Our feet are the foundation of our physical framework and play a pivotal role in our daily lives. It’s a necessity for our overall health and well being to take good care of our feet. In addition to good foot hygiene and wearing proper shoes, it’s important to pay attention to foot problems that may arise and get proper attention as soon as possible. If you experience persistent foot problems, 1st Choice physical therapists can provide advice and treatments for some common foot issues like tendinitis, plantar fasciitis, shin splints, ankle strains and sprains, foot and ankle instability and osteoarthritis. We also assist with rehabilitation after foot or ankle injury and surgery.
Role of Physical Therapy/Rehabilitation
Physical therapy for the feet aims to improve the function and mobility of the feet and ankles. Therapy includes relieving pain, promoting healing and exercises to stretch, balance and strengthen the muscles and ligaments. Foot alignment and gait are assessed and a unique treatment plan for your body is developed.
Foot Exercises
Foot exercises can help prevent foot and ankle pain while strengthening and improving flexibility. Regularly exercising and stretching the feet and ankles can help ensure that the muscles are providing the best support. These exercises may also increase range of motion in the feet, helping keep you active. Examples of simple exercises you can do are sand walking and toe curls.
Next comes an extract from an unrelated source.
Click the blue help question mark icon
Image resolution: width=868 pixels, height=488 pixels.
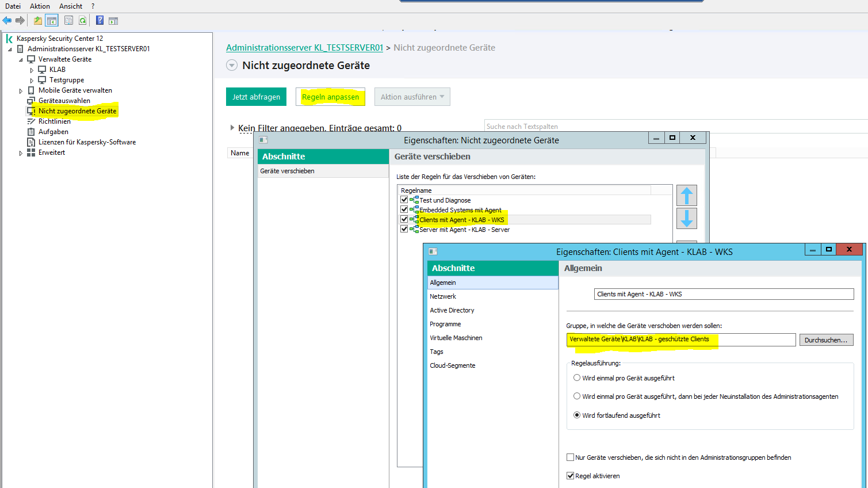100,21

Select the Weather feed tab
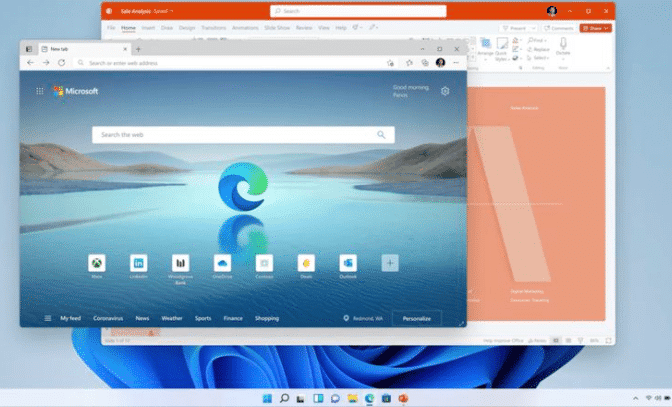(172, 318)
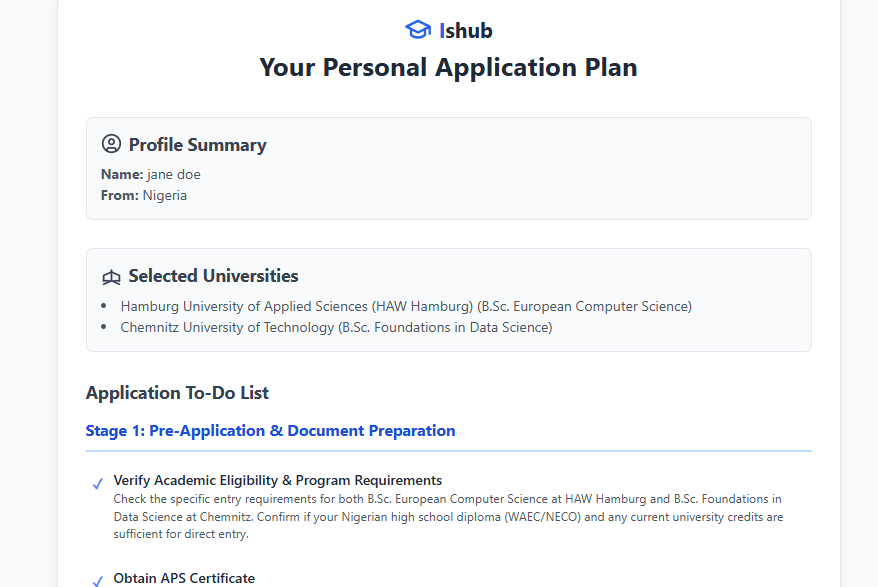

Walking barefoot on sand is a great way to stretch and strengthen the feet and calves. This is a good exercise in general because sand’s soft texture makes walking more physically demanding. Head to a beach, a desert, a volleyball court, or any other location with sand. Remove your shoes and socks and walk for as long as possible.
Doing toe curls builds up the flexor muscles of the toes and feet, improving overall strength. To do this exercise:
- Sit up straight in a chair, with the feet flat on the floor.
- Lay a small towel on the floor in front of the body, with the short side facing the feet.
- Place the toes of one foot on the short side of the towel. Try to grasp the towel between the toes and pull it toward you. Repeat this exercise five times before switching to the other foot.